Verification and Validation: Building the Right Thing Right

If you’ve spent any time around systems engineers, you’ve probably heard the terms “verification” and “validation” thrown around with an almost religious reverence. To the uninitiated, they sound interchangeable. They’re not, and understanding the difference can save you from building something that works perfectly but solves the wrong problem.

The Classic Definitions

The systems engineering community has a wonderfully succinct way of distinguishing these two concepts:

Verification asks: “Did we build the thing right?”

Validation asks: “Did we build the right thing?”

Verification is about confirming that your product meets its specified requirements. It’s inward-looking, checking that the implementation matches the specification. If the spec says the button should be blue, verification confirms the button is blue.

Validation is about confirming that the product actually fulfills its intended purpose in the real world. It’s outward-looking, checking that what you built actually solves the problem you set out to solve. It asks whether anyone actually needed a blue button in the first place.

Why Software Teams Should Care

In traditional software development, we tend to collapse these into a single activity called “testing.” We write unit tests, integration tests, and end-to-end tests. If they pass, we ship. But this conflation can lead to a peculiar failure mode: shipping software that passes every test while completely missing the mark.

I’ve seen teams with 95% code coverage, comprehensive CI/CD pipelines, and rigorous code review processes ship features that users ignore entirely. Every verification box was checked. The validation step was skipped or assumed.

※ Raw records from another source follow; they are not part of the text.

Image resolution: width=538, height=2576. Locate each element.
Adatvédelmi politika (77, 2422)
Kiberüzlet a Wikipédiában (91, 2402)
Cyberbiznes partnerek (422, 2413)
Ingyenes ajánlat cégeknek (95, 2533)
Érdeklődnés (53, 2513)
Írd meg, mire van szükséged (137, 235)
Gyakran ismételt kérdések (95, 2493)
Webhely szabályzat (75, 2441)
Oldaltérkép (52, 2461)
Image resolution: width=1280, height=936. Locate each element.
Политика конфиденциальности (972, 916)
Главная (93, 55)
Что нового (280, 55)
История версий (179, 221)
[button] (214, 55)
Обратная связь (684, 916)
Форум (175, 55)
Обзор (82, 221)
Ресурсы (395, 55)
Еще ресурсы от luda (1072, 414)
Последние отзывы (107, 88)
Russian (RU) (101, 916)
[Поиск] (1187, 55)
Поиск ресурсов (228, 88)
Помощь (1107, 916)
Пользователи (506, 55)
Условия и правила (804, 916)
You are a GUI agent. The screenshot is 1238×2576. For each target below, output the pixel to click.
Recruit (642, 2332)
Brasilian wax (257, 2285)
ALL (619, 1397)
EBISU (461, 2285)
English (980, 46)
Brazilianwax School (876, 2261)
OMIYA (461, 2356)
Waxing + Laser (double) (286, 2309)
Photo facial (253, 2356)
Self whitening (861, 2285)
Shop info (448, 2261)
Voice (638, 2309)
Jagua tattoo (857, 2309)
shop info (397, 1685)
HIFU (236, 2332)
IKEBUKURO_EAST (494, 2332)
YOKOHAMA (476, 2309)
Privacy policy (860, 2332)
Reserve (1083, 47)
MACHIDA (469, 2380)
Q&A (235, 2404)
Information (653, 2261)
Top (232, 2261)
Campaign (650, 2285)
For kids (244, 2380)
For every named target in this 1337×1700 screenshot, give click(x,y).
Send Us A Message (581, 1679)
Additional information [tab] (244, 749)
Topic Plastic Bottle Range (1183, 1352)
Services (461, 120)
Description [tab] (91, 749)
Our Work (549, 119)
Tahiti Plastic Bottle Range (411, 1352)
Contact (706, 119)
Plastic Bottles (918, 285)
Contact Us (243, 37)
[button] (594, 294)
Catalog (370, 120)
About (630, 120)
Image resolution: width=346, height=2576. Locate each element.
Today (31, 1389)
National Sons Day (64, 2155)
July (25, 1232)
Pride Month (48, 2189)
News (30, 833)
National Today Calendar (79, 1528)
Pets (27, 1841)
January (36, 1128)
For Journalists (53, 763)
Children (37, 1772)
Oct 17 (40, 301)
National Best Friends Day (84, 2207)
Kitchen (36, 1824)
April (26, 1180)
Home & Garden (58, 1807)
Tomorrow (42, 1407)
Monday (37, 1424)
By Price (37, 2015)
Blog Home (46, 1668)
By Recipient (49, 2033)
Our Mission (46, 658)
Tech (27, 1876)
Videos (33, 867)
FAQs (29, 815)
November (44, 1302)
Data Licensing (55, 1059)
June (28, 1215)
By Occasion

The opposite happens too. Teams so focused on user feedback and rapid iteration that they accumulate technical debt, ship buggy code, and eventually can’t move fast enough to respond to the market. All validation, no verification.

Verification in Practice

Verification activities for software typically include:

  • Unit tests confirming individual functions behave as specified
  • Integration tests checking that components work together correctly
  • Static analysis ensuring code follows defined standards
  • Code review verifying implementations match design decisions
  • Performance testing against documented requirements

The key characteristic is that verification has clear, objective criteria. Either the function returns the expected value or it doesn’t. Either the API responds within 200ms or it doesn’t. You can automate most verification.

Validation in Practice

Validation activities look quite different:

  • User testing with actual target users attempting real tasks
  • A/B testing to see if changes improve meaningful metrics
  • Beta programs gathering feedback from early adopters
  • Stakeholder reviews confirming the product meets business needs
  • Field testing in production environments

Validation is inherently messier. Success criteria are often subjective or emergent. You might build exactly what users said they wanted, only to discover they didn’t actually know what they needed. Validation requires judgment, iteration, and sometimes uncomfortable conversations about whether the whole approach is wrong.

The Systems Engineering Perspective

Systems engineers developed this distinction because they work on projects where getting it wrong is catastrophic. When you’re building aircraft, medical devices, or power plants, you can’t just ship and iterate. The V-model and similar frameworks explicitly separate verification and validation activities throughout the development lifecycle.

But even in software, where we have the luxury of continuous deployment, the distinction matters. Verification without validation produces technically excellent products nobody wants. Validation without verification produces products that might solve real problems but are unreliable, insecure, or unmaintainable.

Finding the Balance

The healthiest engineering organizations I’ve worked with treat verification and validation as complementary disciplines, not competing priorities. They have:

  • Clear requirements that can be objectively verified
  • Regular validation touchpoints with real users throughout development
  • Automated verification pipelines that catch regressions quickly
  • Feedback loops that update requirements based on validation findings

When a validation activity reveals that a feature isn’t solving the intended problem, they don’t just hack in fixes. They update the requirements, re-verify against the new spec, and validate again. The cycle continues.

The Bottom Line

Next time you’re reviewing your testing strategy, ask yourself: are we only verifying, or are we also validating? A comprehensive test suite tells you the code works as designed. Only validation can tell you the design was right.

Build the thing right. But first, make sure it’s the right thing.